A woman has shared how her boyfriend dumped her because he was no longer attracted to her after she gained weight – but then condemned her for dropping the pounds after their breakup

A woman has slammed her ‘toxic’ boyfriend who broke up with her after she gained weight – only for him to criticize her for dropping it a year later. She explained how she started gaining weight when she was in a relationship – and despite her best efforts, she was unable to go back to her ‘normal’ size.

She improved her diet and started going to the gym – but says nothing worked. Taking to Reddit, she said: “I did gain a fair amount of weight when I was with him, and he pushed me pretty hard to get better, which I tried, I went to the gym, ate better, did what I could, but even then the best I could do was to make the gaining stop.

“It was hell, and I felt like my body didn’t belong to me, I hated it.

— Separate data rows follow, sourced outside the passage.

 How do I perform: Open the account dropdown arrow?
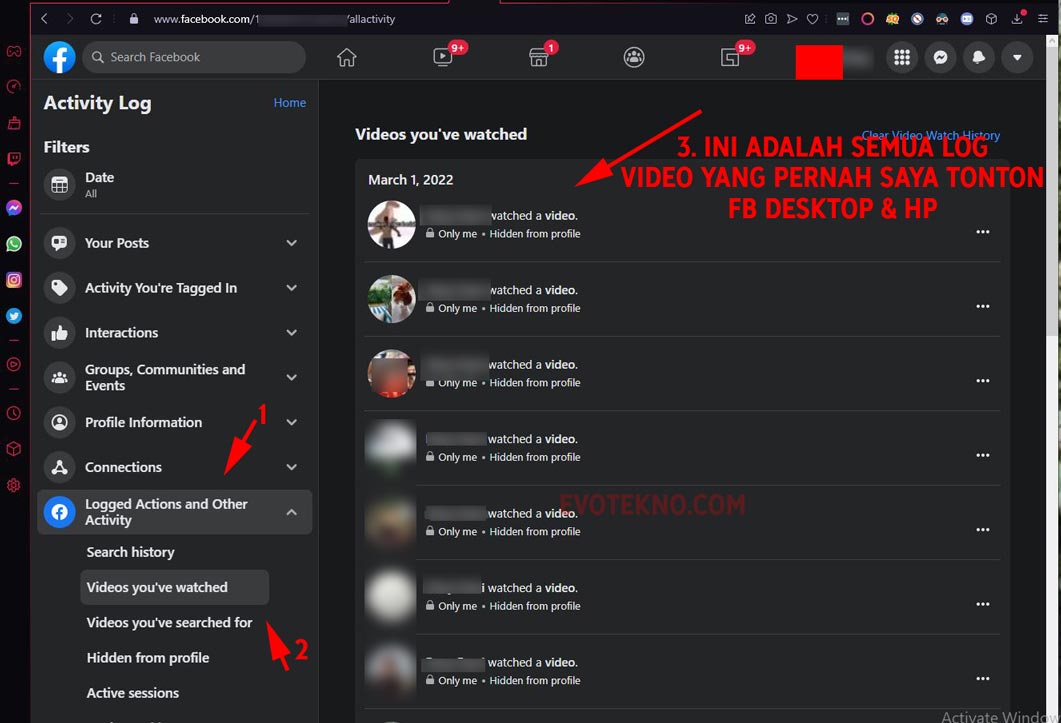(1017, 58)
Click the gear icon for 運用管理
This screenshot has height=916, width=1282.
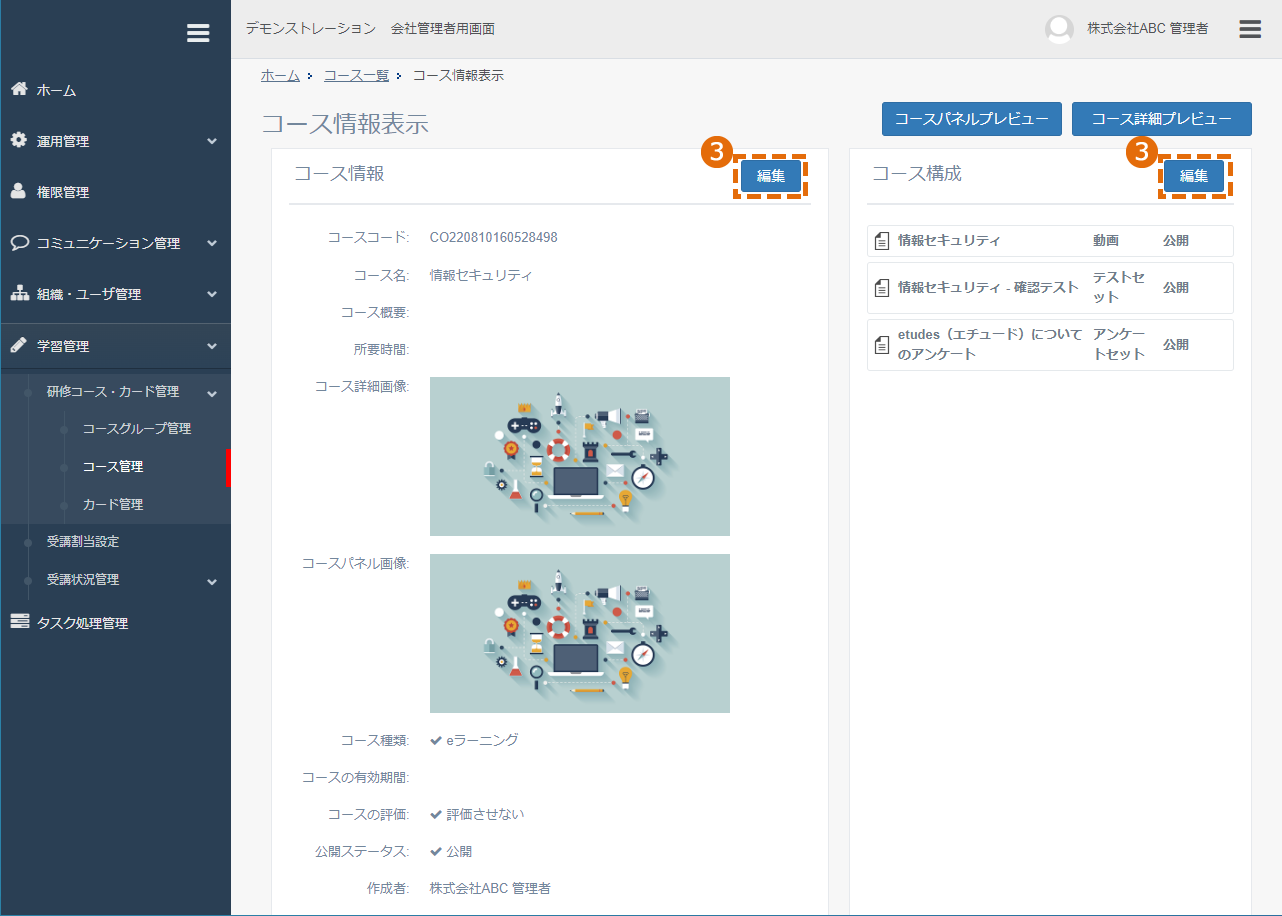[x=19, y=140]
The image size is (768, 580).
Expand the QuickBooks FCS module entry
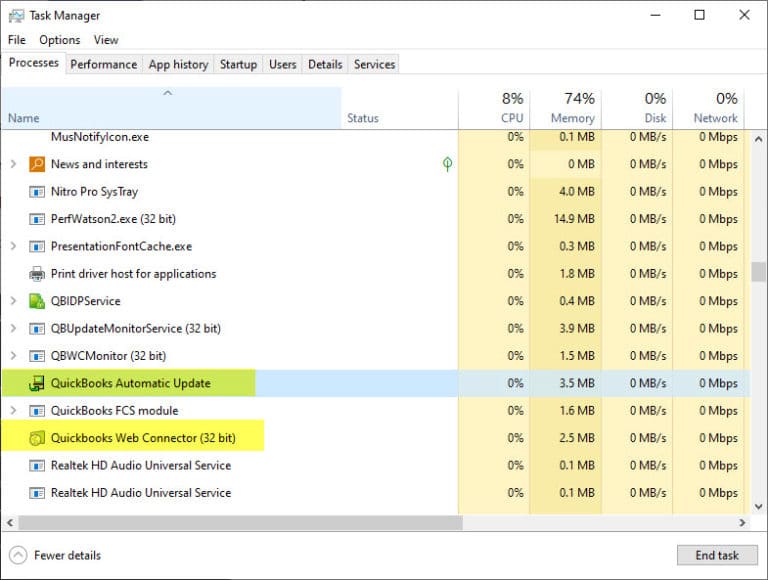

After about nine months of this, he left me because he wasn’t attracted to me anymore, entirely fair. I don’t hold a grudge for that, or for blocking me and basically disappearing. That’s his right. Though, I do think once you do something like that, you have to pony up and stick to it.”

After their breakup, she stopped taking birth control and was stunned to see how much weight she lost with this simple change. She added: “[I lost] almost a hundred pounds in a matter of months. I had never experienced weight gain on that birth control before, but my doctor said the side effect must have just developed with prolonged use.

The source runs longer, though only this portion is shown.